Well, I guess they do? Sometimes? Maybe?
It seems my confusion is not unique. Some people have been at this game a bit longer though, and some companies have even though to have a position on the board of the “Chief Customer Officer”:
Because the CCO role is still so new, there is as yet no executive MBA program or even a Harvard Business Review treatise about becoming a CCO. Jeanne Bliss, who was the Chief Customer Officer for Lands’ End, Microsoft, Mazda, Coldwell Banker and Allstate Corporations has written a book called Chief Customer Officer that she wrote as a field guide, based on her twenty five years’ experience in the role.
via Wikipedia, the Chief Customer Officer
Who’s it for:
Those interested in becoming a Chief Customer Officer, or integrating customer relations more tightly into their business.
(I’ll be honest, I haven’t yet given this book as close of a look as the others, but it’s a cool new trend in software and business I think so: monkey see monkey do)
The Rust Programming Language
In a post Moore’s law world, Rust has emerged as a front runner for fast and safe systems programming.
While lower level systems programming in C and C++ have previously only been accessible to the most headstrong, stubborn, and educated programmers around, Rust’s “friendly helpful compiler” and inherent “fail-safe” design are built around making it possible for more developers to write fast, safe, and readable low-level code.

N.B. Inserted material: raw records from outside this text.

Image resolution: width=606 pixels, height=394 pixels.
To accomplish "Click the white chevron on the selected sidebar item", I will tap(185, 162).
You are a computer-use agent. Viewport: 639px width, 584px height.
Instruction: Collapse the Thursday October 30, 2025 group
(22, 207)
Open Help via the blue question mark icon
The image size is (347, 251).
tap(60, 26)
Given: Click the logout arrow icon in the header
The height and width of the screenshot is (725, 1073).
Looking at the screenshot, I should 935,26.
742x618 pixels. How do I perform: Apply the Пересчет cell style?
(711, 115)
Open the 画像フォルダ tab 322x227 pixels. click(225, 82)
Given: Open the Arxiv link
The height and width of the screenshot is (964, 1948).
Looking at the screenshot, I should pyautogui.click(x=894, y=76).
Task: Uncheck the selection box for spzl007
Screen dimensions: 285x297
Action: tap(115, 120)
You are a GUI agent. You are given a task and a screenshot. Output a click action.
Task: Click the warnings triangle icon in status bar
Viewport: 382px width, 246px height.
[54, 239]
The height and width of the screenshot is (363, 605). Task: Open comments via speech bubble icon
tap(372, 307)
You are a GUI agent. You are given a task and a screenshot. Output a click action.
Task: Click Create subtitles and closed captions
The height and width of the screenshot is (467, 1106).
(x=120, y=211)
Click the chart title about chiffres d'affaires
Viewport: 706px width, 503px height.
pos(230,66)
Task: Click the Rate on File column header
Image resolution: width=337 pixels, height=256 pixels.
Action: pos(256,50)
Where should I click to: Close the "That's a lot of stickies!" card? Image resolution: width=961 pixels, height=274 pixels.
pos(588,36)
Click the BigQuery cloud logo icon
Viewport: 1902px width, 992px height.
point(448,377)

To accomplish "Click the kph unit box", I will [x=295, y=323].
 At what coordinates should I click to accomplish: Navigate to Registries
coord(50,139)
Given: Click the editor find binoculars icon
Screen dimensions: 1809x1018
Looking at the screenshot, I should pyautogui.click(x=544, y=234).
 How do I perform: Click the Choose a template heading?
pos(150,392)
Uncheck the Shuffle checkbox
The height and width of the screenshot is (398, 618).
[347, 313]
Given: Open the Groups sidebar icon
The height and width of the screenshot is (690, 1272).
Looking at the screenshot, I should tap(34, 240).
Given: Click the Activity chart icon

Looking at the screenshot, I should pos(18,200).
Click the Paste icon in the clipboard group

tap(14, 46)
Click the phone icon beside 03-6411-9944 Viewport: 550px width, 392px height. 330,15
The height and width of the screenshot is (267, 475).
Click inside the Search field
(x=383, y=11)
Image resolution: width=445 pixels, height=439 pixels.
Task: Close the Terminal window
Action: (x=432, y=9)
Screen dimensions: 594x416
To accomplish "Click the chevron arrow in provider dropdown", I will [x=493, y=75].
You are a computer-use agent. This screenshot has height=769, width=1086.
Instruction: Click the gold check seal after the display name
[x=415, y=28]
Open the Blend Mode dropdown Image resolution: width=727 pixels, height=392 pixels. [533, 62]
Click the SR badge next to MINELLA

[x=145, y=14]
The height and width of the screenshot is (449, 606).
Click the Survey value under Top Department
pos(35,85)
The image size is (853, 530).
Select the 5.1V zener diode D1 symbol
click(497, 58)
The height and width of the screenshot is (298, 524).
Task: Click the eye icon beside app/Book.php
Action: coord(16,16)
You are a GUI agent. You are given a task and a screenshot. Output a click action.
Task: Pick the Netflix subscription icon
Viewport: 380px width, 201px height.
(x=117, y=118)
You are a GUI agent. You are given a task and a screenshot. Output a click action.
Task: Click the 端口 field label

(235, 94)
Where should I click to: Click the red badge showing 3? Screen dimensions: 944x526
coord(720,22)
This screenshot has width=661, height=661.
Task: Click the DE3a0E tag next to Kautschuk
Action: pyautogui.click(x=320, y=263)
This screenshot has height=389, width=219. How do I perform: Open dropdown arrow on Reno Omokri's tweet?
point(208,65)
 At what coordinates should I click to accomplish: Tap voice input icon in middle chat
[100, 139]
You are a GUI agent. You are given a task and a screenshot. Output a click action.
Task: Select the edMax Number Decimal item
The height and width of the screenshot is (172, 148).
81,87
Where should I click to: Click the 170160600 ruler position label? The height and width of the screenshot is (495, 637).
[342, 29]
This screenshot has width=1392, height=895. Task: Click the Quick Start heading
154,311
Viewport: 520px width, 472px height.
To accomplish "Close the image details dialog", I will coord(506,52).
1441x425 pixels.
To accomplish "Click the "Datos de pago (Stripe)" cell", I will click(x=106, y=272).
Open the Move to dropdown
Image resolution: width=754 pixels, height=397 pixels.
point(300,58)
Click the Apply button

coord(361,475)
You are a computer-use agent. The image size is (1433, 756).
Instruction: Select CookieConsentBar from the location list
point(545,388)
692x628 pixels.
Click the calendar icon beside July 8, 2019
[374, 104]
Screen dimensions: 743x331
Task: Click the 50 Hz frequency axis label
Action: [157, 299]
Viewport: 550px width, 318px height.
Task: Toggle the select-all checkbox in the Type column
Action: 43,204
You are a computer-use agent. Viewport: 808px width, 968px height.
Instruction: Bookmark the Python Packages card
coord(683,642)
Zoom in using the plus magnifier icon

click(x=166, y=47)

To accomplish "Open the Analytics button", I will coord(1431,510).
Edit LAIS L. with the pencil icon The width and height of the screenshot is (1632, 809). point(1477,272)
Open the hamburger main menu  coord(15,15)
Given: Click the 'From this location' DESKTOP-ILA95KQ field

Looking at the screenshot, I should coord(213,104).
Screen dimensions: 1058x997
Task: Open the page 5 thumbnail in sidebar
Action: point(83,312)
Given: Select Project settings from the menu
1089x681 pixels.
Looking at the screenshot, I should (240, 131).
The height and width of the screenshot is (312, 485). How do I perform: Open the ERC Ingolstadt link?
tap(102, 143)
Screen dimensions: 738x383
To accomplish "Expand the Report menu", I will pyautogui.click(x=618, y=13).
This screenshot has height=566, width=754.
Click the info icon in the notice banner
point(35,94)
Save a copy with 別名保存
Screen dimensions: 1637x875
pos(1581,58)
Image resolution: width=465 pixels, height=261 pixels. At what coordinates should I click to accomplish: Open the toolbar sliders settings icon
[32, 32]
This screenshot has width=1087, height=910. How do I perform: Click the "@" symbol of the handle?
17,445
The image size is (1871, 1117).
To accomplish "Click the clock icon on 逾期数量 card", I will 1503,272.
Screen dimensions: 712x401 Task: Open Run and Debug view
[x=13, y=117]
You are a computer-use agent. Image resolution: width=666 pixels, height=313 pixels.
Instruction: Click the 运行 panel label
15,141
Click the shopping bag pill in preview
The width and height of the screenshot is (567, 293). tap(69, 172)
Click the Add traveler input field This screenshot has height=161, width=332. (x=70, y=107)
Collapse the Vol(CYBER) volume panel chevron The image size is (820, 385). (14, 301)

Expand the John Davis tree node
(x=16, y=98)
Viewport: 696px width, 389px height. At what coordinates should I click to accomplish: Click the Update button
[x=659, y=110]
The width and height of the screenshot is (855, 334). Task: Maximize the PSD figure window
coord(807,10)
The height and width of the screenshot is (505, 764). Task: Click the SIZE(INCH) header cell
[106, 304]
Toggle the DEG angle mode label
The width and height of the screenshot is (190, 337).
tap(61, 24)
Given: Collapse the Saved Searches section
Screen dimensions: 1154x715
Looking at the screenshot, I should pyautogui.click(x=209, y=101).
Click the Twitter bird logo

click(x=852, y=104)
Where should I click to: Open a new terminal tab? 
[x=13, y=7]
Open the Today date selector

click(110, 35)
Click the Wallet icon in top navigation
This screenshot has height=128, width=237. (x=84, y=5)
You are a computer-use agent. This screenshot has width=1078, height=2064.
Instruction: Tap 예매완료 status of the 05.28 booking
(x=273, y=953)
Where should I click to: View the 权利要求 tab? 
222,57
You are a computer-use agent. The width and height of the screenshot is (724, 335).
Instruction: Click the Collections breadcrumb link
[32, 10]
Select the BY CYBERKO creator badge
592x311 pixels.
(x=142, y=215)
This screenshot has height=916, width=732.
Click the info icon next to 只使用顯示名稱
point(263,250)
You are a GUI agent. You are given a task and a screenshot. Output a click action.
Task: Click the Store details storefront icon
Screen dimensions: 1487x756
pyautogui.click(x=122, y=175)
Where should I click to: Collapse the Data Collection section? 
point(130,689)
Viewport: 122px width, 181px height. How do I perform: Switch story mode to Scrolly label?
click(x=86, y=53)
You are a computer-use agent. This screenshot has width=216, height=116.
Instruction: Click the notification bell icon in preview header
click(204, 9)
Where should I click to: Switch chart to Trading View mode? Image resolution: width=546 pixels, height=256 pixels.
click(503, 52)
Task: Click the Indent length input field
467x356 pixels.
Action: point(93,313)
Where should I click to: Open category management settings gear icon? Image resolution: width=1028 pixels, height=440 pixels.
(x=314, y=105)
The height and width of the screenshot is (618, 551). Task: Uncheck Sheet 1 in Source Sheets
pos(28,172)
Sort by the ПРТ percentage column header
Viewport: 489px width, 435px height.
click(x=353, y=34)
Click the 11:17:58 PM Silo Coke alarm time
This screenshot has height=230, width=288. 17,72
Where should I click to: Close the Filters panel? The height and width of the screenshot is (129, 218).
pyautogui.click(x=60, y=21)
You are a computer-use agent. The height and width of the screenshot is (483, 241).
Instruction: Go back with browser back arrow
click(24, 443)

Co-author Carol Nichols is heavily involved in the open source development and community around Rust and has delivered talks such as “Rust: A language for the next 40 years” that detail the problem ecosystem in which Rust exists and the strength of Rust’s positive and progressive open source community.
Who’s it for
Persons in industry interested in converting or moving portions of development on legacy code in C/C++ to Rust, or those interested in learning an emerging and powerful language.
Shoshana Zuboff’s The Age of Surveillance Capitalism
History has plainly shown that capital has a tendency to beget more capital. Zuboff’s’s “The age of surveillance capitalism”, however, details a new order for the 21st century where mass data collection and information systems allow for leading tech companies to have a supreme order of business, marketing, and personal-level targeted data intelligence that ensnares users and trounces the competition.
Whether it’s targeted advertising in search results or wining Trump the presidency, understanding the development of this form of hidden, soft power this century is important for a wider audience to understand. The book certainly has a somewhat negative spin around some aspects that I consider to be more morally ambiguous (instead of malicious) and has a somewhat professorial tone, but it could be one of those texts that 50 years from now will still be looked back on as a key to understating developments in technology, business, and society in the 21st century.
Who’s it for:
Those interested in the state of “big tech” in a social and historical context.